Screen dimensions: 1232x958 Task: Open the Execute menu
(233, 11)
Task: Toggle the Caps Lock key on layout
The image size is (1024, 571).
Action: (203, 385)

-=-=-=-=-

* WORK TO BE COMPLETED *
Please pull out each line from the rows above that contains the string "Task".

* IN RESPONSE *
Screen dimensions: 1232x958 Task: Open the Execute menu
Task: Toggle the Caps Lock key on layout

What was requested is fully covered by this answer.